Bankenkrise: Bürger verhöhnen und Bürgen würgen Rudolf Walther
Kommt die Rede auf ehemals berühmte, ältere Schauspieler, fragt man: "Lebt der noch?" Und bei ehemaligen Politikern lautet die Frage: "Was macht denn der jetzt?" Bei Bankern, Spekulanten und anderen Finanzjongleuren fragt man sich heute schon: "Läuft der immer noch frei herum?" Erst recht werden dereinst unsere Nachkommen und die vereinzelten Historiker, die sich an den privatisierten und ausgedünnten Universitäten tummeln, fragen: "Warum wurden die nicht verfolgt wegen der Bildung einer kriminellen Vereinigung? nach dem § 129 des Strafgesetzbuches?"

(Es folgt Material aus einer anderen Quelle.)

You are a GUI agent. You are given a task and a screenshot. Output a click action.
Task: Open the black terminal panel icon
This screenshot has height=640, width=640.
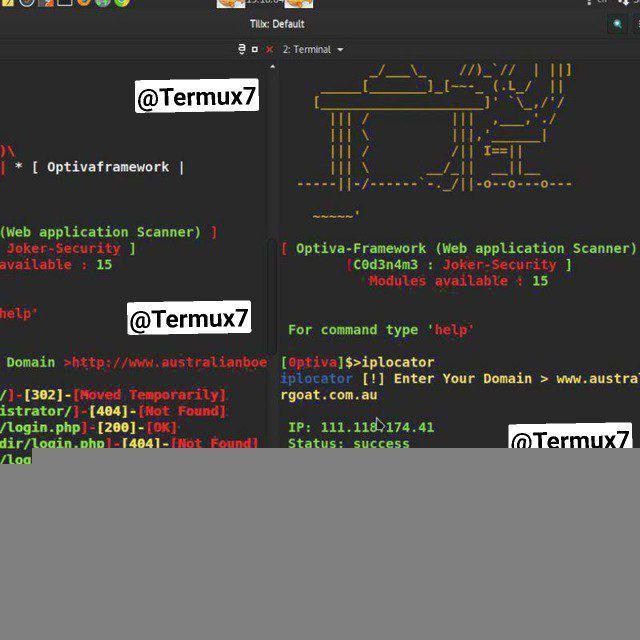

Bei der Deutschen Bank kreuzten letzthin 500 bewaffnete Polizeibeamte, Staatsanwälte und Steuerexperten auf, um Akten zu beschlagnahmen wegen des millionenschweren Umsatzsteuerbetrugs, der von der Bank mit unerhört pfiffiger krimineller Energie eingefädelt und abgewickelt wurde. Und wie in einer Bananenrepublik beschwerte sich Jürgen Fitschen, einer der beiden Vorstandsvorsitzenden, beim hessischen Ministerpräsidenten Bouffier über den rufschädigenden Besuch vom Rechtsstaat. Deutsche Staatsanwälte sind zwar weisungsgebunden, aber noch geht es hier nicht ganz so zu und her wie unter Rafael Trujillo in der Dominikanischen Republik, dem "Landesvater", den die Unternehmer jederzeit anrufen konnten, wenn es Probleme oder Ärger gab. "Wo politische Vorgänge von großer Tragweite sich exakt so abspielen, wie der sprichwörtlich kleine Moritz sich das vorstellt, (...) verschwinden die Grenzen zwischen Kolportage und Geschichtsschreibung", schrieb Hans Magnus Enzensberger vor fast 50 Jahren in seinem grandiosen Buch über "Politische Kolportagen". Wir leben zwar noch in der Bundrepublik, aber das herrschende Personal in der wirtschaftlichen und politischen Elite verhält sich längst so, dass sich die Unterschiede zu Bananenrepubliken auf Nuancen reduzieren.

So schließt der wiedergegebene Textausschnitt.